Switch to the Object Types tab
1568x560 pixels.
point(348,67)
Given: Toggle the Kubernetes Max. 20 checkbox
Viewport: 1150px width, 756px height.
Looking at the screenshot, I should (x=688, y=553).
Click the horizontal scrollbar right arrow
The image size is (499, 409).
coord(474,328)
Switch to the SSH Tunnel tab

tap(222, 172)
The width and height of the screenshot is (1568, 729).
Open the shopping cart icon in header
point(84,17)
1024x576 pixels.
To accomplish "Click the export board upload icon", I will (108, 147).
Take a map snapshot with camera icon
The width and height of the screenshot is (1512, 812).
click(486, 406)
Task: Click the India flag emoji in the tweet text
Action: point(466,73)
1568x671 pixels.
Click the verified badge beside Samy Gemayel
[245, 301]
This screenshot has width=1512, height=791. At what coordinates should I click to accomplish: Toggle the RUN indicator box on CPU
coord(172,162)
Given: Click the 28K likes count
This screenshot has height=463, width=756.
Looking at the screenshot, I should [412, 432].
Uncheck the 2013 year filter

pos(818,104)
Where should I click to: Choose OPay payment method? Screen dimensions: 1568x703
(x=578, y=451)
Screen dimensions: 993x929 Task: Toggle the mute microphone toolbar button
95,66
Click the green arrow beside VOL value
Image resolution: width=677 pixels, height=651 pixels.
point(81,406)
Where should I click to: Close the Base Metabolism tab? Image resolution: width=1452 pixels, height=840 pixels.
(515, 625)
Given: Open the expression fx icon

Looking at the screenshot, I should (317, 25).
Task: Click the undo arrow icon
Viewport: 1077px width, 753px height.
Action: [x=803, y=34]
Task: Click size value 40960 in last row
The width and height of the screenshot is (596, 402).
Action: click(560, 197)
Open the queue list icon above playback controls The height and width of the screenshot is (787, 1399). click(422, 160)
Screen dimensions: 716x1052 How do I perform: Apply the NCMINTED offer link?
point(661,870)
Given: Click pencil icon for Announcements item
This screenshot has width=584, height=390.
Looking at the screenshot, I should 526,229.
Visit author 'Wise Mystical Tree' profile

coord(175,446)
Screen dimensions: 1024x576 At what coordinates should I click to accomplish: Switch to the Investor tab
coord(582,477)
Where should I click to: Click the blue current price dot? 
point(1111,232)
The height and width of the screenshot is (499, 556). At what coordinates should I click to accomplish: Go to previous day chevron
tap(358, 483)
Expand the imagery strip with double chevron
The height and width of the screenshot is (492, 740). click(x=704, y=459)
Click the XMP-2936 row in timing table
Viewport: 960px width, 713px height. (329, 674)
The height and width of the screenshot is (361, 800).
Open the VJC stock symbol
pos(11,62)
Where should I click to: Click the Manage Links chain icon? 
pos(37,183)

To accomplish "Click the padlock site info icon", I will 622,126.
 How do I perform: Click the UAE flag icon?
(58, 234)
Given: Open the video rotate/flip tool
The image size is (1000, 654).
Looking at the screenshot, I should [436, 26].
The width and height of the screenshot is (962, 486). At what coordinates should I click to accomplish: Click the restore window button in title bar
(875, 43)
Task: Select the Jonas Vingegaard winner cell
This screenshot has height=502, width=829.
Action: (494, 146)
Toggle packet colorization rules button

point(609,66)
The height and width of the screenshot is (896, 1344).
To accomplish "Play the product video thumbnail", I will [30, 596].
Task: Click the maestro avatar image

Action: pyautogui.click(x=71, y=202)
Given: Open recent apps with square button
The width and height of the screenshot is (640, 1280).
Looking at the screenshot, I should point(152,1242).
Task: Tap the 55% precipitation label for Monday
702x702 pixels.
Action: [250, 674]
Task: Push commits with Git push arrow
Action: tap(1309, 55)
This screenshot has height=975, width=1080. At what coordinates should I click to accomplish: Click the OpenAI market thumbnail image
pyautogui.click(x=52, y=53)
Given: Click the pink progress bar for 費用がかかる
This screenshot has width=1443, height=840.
------------------------
* [Your task]: Word for word, restate the lines above.

* [Output for this exercise]:
Switch to the Object Types tab
1568x560 pixels.
point(348,67)
Given: Toggle the Kubernetes Max. 20 checkbox
Viewport: 1150px width, 756px height.
Looking at the screenshot, I should (x=688, y=553).
Click the horizontal scrollbar right arrow
The image size is (499, 409).
coord(474,328)
Switch to the SSH Tunnel tab

tap(222, 172)
The width and height of the screenshot is (1568, 729).
Open the shopping cart icon in header
point(84,17)
1024x576 pixels.
To accomplish "Click the export board upload icon", I will (108, 147).
Take a map snapshot with camera icon
The width and height of the screenshot is (1512, 812).
click(486, 406)
Task: Click the India flag emoji in the tweet text
Action: point(466,73)
1568x671 pixels.
Click the verified badge beside Samy Gemayel
[245, 301]
This screenshot has width=1512, height=791. At what coordinates should I click to accomplish: Toggle the RUN indicator box on CPU
coord(172,162)
Given: Click the 28K likes count
This screenshot has height=463, width=756.
Looking at the screenshot, I should [412, 432].
Uncheck the 2013 year filter

pos(818,104)
Where should I click to: Choose OPay payment method? Screen dimensions: 1568x703
(x=578, y=451)
Screen dimensions: 993x929 Task: Toggle the mute microphone toolbar button
95,66
Click the green arrow beside VOL value
Image resolution: width=677 pixels, height=651 pixels.
point(81,406)
Where should I click to: Close the Base Metabolism tab? Image resolution: width=1452 pixels, height=840 pixels.
(515, 625)
Given: Open the expression fx icon

Looking at the screenshot, I should (317, 25).
Task: Click the undo arrow icon
Viewport: 1077px width, 753px height.
Action: [x=803, y=34]
Task: Click size value 40960 in last row
The width and height of the screenshot is (596, 402).
Action: click(560, 197)
Open the queue list icon above playback controls The height and width of the screenshot is (787, 1399). click(422, 160)
Screen dimensions: 716x1052 How do I perform: Apply the NCMINTED offer link?
point(661,870)
Given: Click pencil icon for Announcements item
This screenshot has width=584, height=390.
Looking at the screenshot, I should 526,229.
Visit author 'Wise Mystical Tree' profile

coord(175,446)
Screen dimensions: 1024x576 At what coordinates should I click to accomplish: Switch to the Investor tab
coord(582,477)
Where should I click to: Click the blue current price dot? 
point(1111,232)
The height and width of the screenshot is (499, 556). At what coordinates should I click to accomplish: Go to previous day chevron
tap(358, 483)
Expand the imagery strip with double chevron
The height and width of the screenshot is (492, 740). click(x=704, y=459)
Click the XMP-2936 row in timing table
Viewport: 960px width, 713px height. (329, 674)
The height and width of the screenshot is (361, 800).
Open the VJC stock symbol
pos(11,62)
Where should I click to: Click the Manage Links chain icon? 
pos(37,183)

To accomplish "Click the padlock site info icon", I will 622,126.
 How do I perform: Click the UAE flag icon?
(58, 234)
Given: Open the video rotate/flip tool
The image size is (1000, 654).
Looking at the screenshot, I should [436, 26].
The width and height of the screenshot is (962, 486). At what coordinates should I click to accomplish: Click the restore window button in title bar
(875, 43)
Task: Select the Jonas Vingegaard winner cell
This screenshot has height=502, width=829.
Action: (494, 146)
Toggle packet colorization rules button

point(609,66)
The height and width of the screenshot is (896, 1344).
To accomplish "Play the product video thumbnail", I will [30, 596].
Task: Click the maestro avatar image

Action: pyautogui.click(x=71, y=202)
Given: Open recent apps with square button
The width and height of the screenshot is (640, 1280).
Looking at the screenshot, I should point(152,1242).
Task: Tap the 55% precipitation label for Monday
702x702 pixels.
Action: [250, 674]
Task: Push commits with Git push arrow
Action: tap(1309, 55)
This screenshot has height=975, width=1080. At what coordinates should I click to accomplish: Click the OpenAI market thumbnail image
pyautogui.click(x=52, y=53)
Given: Click the pink progress bar for 費用がかかる
This screenshot has width=1443, height=840.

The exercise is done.